今、日本のなかで、イラクの状況に関心を持っている人はどのくらいいるだろうか。自衛隊もおそらくこのまま静かに帰ってくるだろう。一体、ブッシュのイラク戦争とは何だったのだろうか? 新聞の見出しも小さくなり、読者の関心も低くなっているなか、イラク国内の対立による死者の数だけは止まらない。 サマワでも、スンニ派が準備した武器弾薬が見つかり始めたようだ。このイラク国内の対立が激化することで、自衛隊の撤退に影響が出なければいいと心配している。早く無事に帰ってきてほしいと思う。
一方、民主党が窮地に立たされてしまった送金メール問題。最近の各紙はこぞってこの問題だけを取り扱っている。
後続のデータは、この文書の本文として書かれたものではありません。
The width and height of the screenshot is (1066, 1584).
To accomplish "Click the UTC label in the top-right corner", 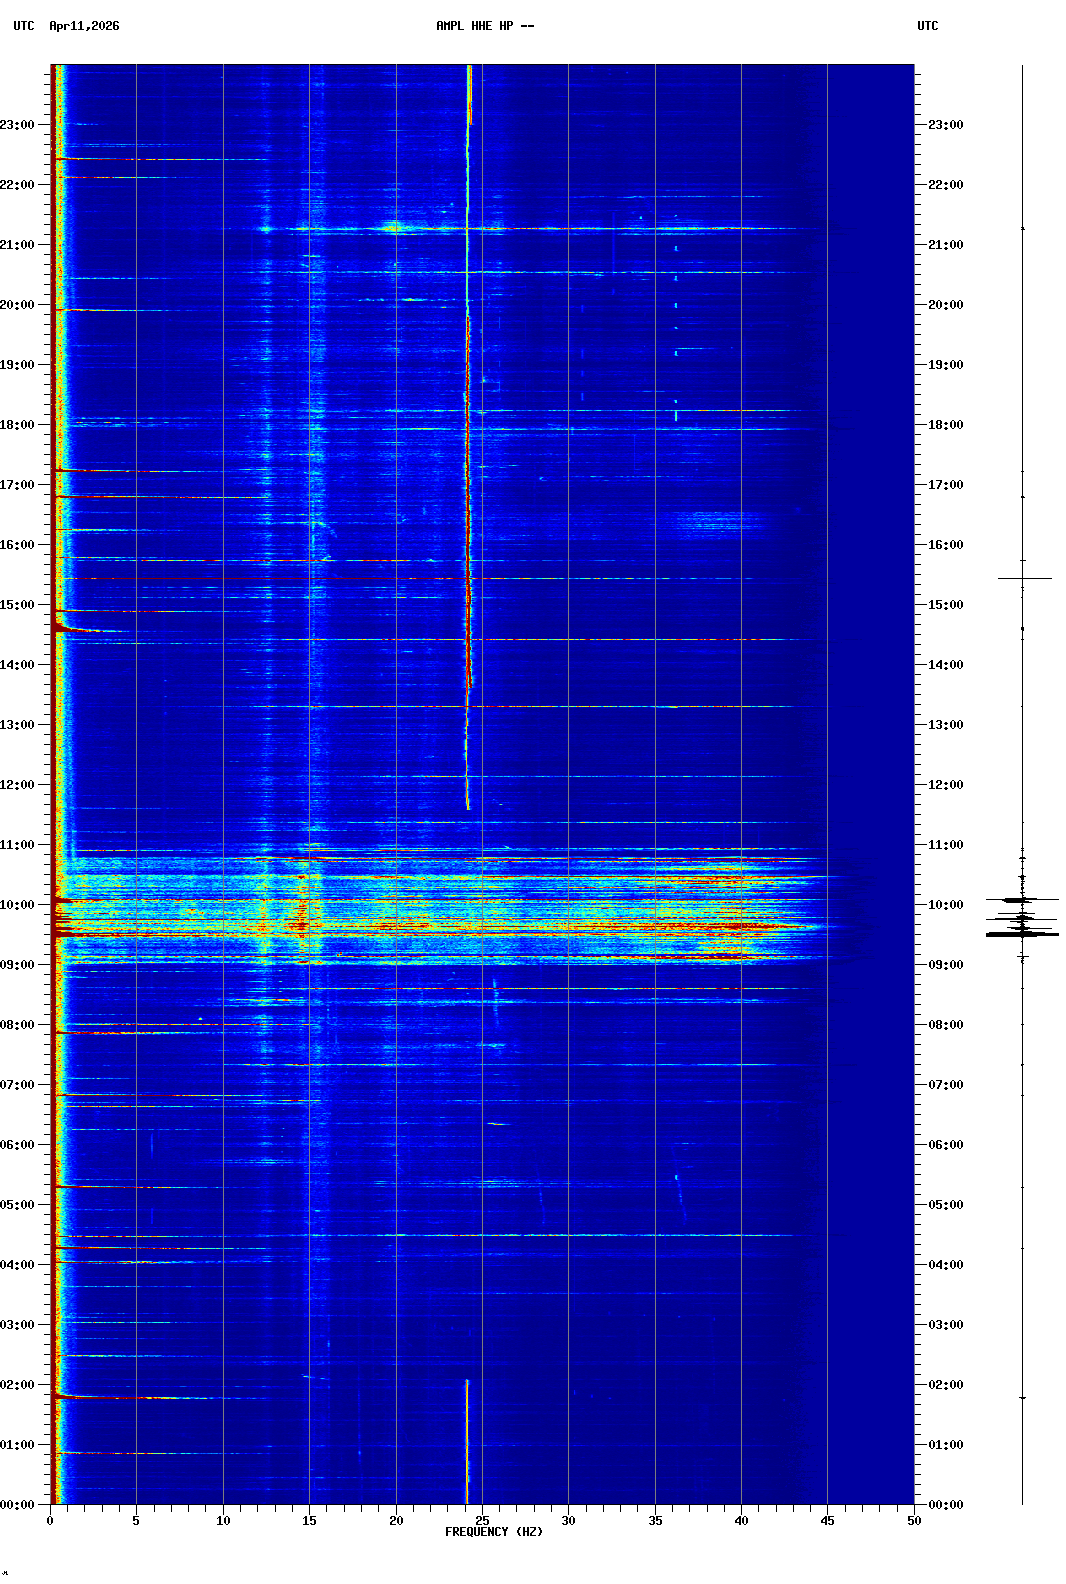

私は自民党員なので、民主党の立場が弱くなることには「よしよし」と思っていたいところだが、それよりどうしてあんな初歩的判断ミスをするのか……と情けなくなってしまう。政治の世界での闘いは、相手も手ごわく、共に激しく論争してはじめて勝利の満足とか、互いに相手の健闘をたたえあえるものだ。マスコミでの風だけの政治をやっていると、こんな情けないことになる。また、民主党の後任国対委員長に渡部恒三氏が就任するという。国会ではなんでも起こりうる。